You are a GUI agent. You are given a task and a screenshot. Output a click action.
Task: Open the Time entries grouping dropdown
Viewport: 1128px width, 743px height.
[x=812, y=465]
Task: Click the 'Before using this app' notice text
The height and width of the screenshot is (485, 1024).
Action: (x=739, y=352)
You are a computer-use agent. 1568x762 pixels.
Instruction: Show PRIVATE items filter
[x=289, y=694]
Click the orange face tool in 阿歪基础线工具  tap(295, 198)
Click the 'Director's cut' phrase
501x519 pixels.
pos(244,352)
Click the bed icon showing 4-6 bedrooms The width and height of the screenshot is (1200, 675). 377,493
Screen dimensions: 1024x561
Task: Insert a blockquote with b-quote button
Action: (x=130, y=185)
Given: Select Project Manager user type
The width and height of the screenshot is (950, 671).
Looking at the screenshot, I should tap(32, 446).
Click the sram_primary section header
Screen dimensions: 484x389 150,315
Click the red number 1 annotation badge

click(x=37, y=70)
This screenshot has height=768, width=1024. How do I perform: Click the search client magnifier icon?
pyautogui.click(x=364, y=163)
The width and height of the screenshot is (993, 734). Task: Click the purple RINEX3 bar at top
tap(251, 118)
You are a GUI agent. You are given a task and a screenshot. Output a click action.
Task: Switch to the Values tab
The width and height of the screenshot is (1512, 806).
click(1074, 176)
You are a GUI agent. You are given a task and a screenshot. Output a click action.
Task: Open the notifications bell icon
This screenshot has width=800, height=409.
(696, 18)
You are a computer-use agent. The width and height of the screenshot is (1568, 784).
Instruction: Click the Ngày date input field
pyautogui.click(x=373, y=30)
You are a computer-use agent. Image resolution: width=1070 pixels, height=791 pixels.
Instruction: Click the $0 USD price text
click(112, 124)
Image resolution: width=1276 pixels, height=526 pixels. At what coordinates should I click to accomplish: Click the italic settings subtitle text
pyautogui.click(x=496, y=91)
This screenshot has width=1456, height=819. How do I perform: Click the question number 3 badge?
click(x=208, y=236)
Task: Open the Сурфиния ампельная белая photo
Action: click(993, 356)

» WHAT IS NEEDED: List every line of the items that contains the word "pixels", matching case exactly.

» COMPLETED EXERCISE:
You are a computer-use agent. 1568x762 pixels.
501x519 pixels.
You are a computer-use agent. Image resolution: width=1070 pixels, height=791 pixels.
Image resolution: width=1276 pixels, height=526 pixels. At what coordinates should I click to accomplish: Click the italic settings subtitle text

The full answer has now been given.